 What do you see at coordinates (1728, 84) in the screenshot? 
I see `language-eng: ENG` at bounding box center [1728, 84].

* * * *

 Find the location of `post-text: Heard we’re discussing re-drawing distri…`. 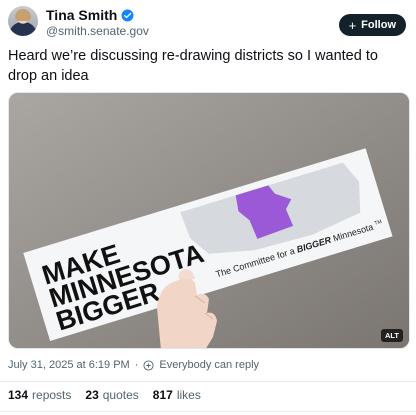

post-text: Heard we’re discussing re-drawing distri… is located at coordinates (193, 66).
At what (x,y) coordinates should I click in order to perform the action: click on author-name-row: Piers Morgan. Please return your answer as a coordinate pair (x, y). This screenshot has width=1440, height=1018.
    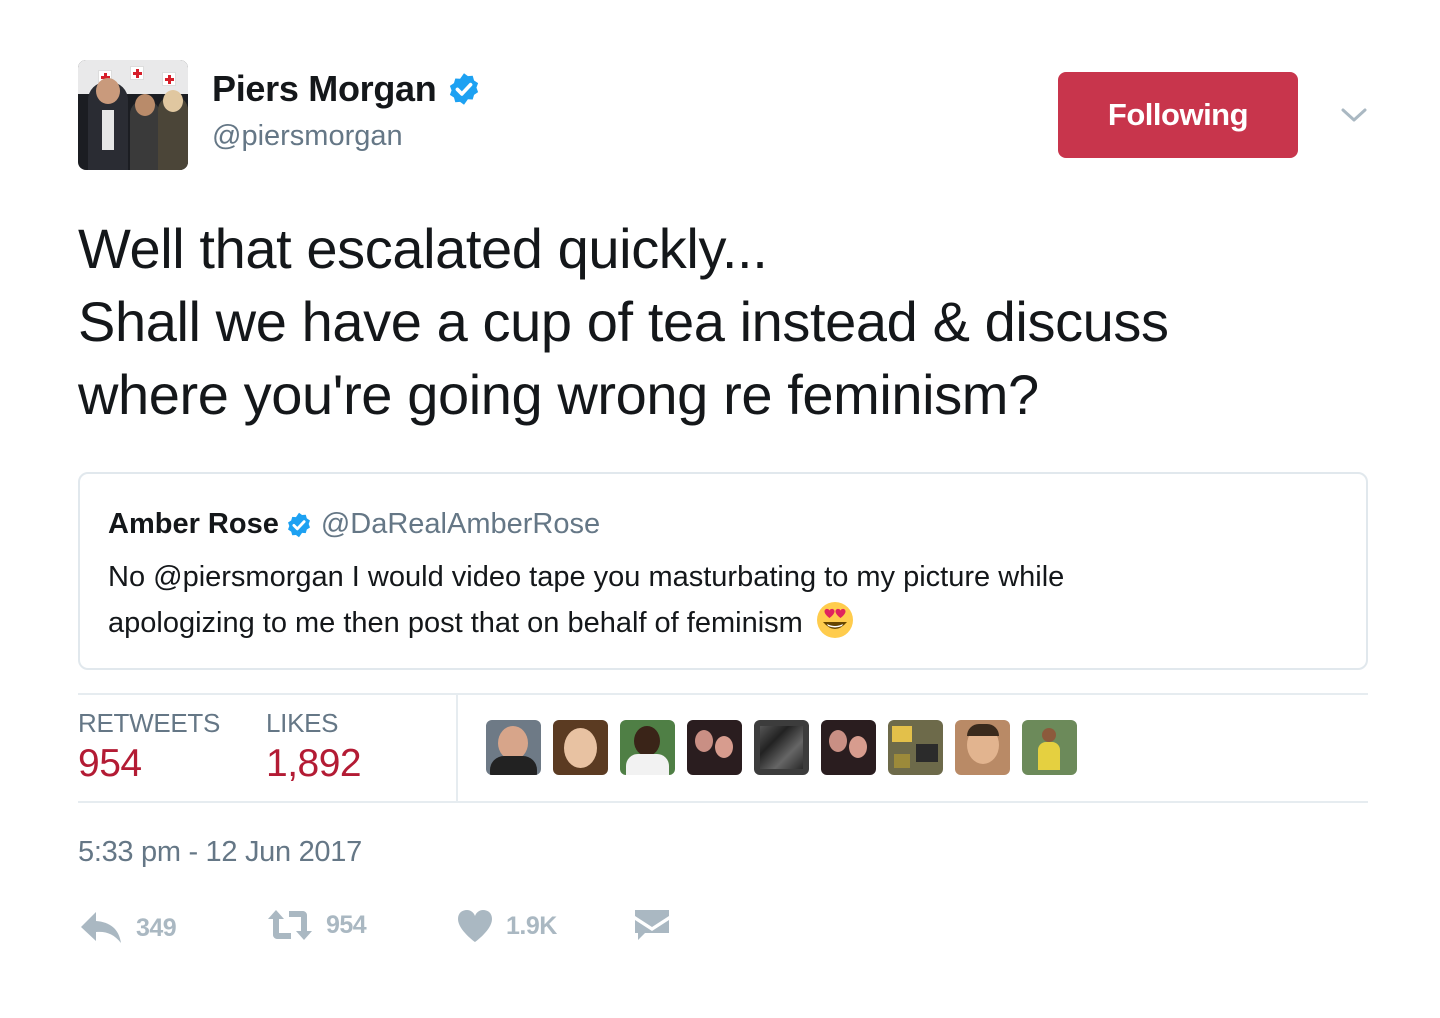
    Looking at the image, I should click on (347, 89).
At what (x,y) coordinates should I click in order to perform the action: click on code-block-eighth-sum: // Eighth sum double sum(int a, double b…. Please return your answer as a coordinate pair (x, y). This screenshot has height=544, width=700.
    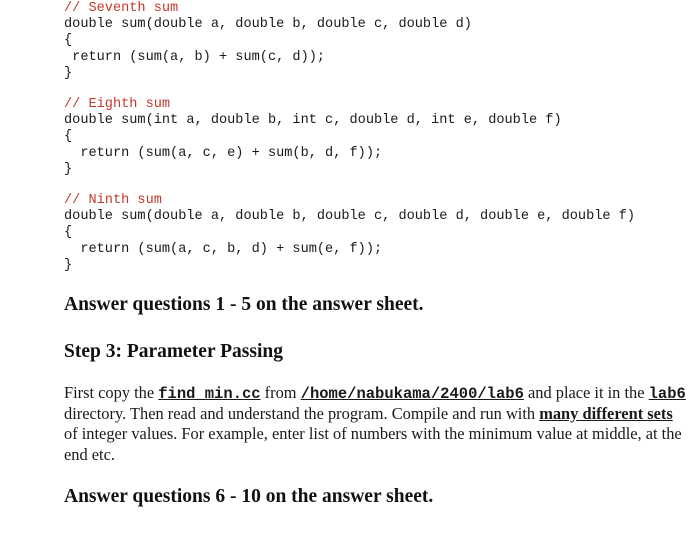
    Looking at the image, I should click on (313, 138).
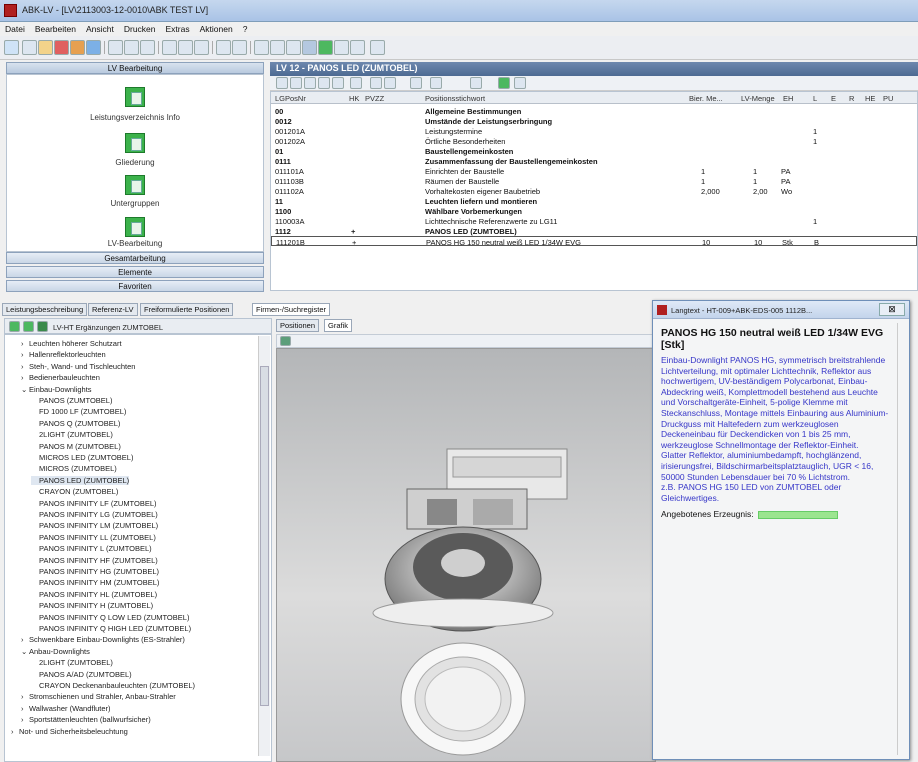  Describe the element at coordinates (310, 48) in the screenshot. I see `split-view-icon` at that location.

* * * *

▸ WHAT THIS TASK INVOLVES
Recast the lines from the one containing "Find the location" through the one containing "Describe the element", both included, as a numbered list. Skip any blank lines, and leave the pictures out.

▸ ANSWER TO THIS TASK
1.  Find the location of `post-text: Heard we’re discussing re-drawing distri…`. 
2. post-text: Heard we’re discussing re-drawing distri… is located at coordinates (193, 66).
3. At what (x,y) coordinates should I click in order to perform the action: click on author-name-row: Piers Morgan. Please return your answer as a coordinate pair (x, y). This screenshot has width=1440, height=1018.
4.     Looking at the image, I should click on (347, 89).
5. At what (x,y) coordinates should I click in order to perform the action: click on code-block-eighth-sum: // Eighth sum double sum(int a, double b…. Please return your answer as a coordinate pair (x, y). This screenshot has height=544, width=700.
6.     Looking at the image, I should click on (313, 138).
7.   Describe the element at coordinates (310, 48) in the screenshot. I see `split-view-icon` at that location.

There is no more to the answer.